Conta-se que quando Robert Oppenheimer assistiu ao primeiro ensaio da bomba atómica, citou um filósofo indiano dizendo:

“Eu tornei-me a morte… O destruidor dos mundos”…

Talvez o físico Americano apenas calculasse em teoria o efeito devastador da bomba, não fazendo ideia da sua potência real.

 

Após os bombardeamentos das cidades japonesas, os Estados Unidos gozaram um período de tempo em que eram a única potência atómica.

 

No entanto em 1949, a União Soviética fez saber que tinha detonado com sucesso a sua primeira bomba nuclear.

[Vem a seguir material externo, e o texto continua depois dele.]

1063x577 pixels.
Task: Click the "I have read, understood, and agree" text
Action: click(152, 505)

O espaço temporal extremamente curto entre os dois projectos atómicos, levou a que os Estados Unidos investigassem possíveis fugas de informação, vindo a descobrir que uma rede de espionagem liderada por Klaus Fuchs e evolvendo David Greenglass, Ethel e Julius Rosenberg, tinha permitido que os Soviéticos recuperassem o atraso atómico em tempo record.

 




 

Paradoxalmente é o facto de a União Soviética possuir a dita bomba, que trava as intenções de Douglas MacArthur em bombardear a China com semelhante arma durante a guerra da Coreia, na qual uma coligação de países liderados pelos Estados Unidos, travou a expansão Comunista de Kim Il Sung.

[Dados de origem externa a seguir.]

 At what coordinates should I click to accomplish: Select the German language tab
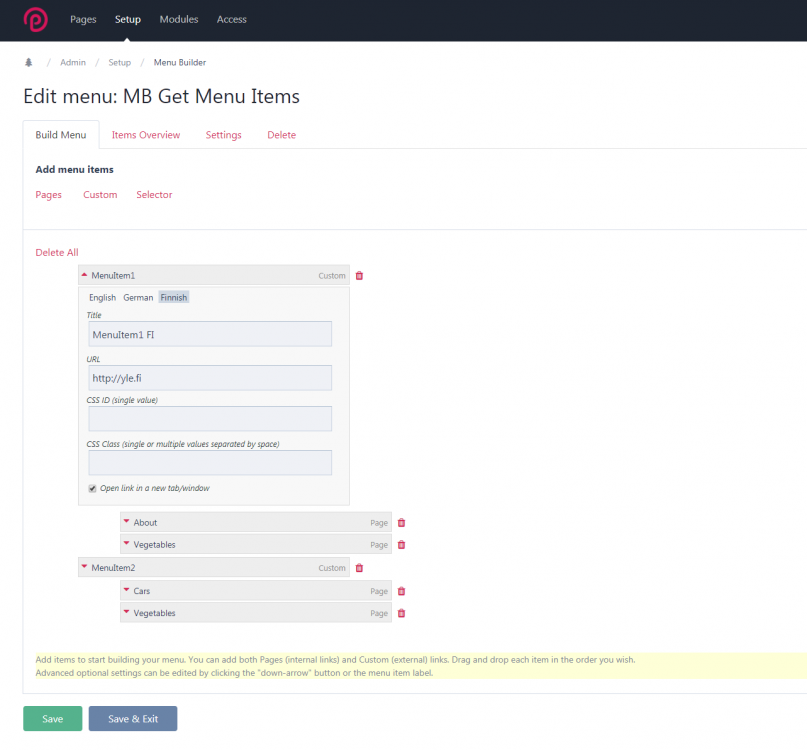click(138, 297)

Os Estados Unidos viram-se “impedidos” de fazer o dito bombardeamento, quando a União Soviética ameaçou retaliar da mesma forma para proteger as tropas de Mao Tsé Tung, que entretanto se tinham juntado aos Norte Coreanos.

Esta pequena resenha histórica serve no fundo para dizer uma coisa que me parece óbvia:

 

Ninguém no seu perfeito juízo desencadearia uma guerra nuclear onde por certo não existiriam vencedores ou vencidos.

 

A um bombardeamento seguir-se-ia outro ainda maior, destruindo a raça humana e o planeta Terra no espaço de horas.

É por isso claramente exagerado o alarido em volta da eleição de Trump, no que ao armamento atómico diz respeito.

Se acho que lideres como Kim Jong Un, serão alvos de medidas mais duras por parte da nova administração, não creio que o mundo como o conhecemos, sofra grandes alterações.

Por isso acabo esta crónica desejando um bom mandato a Donald Trump, no país que é conhecido por ser “The Land of the free and the home of the brave”.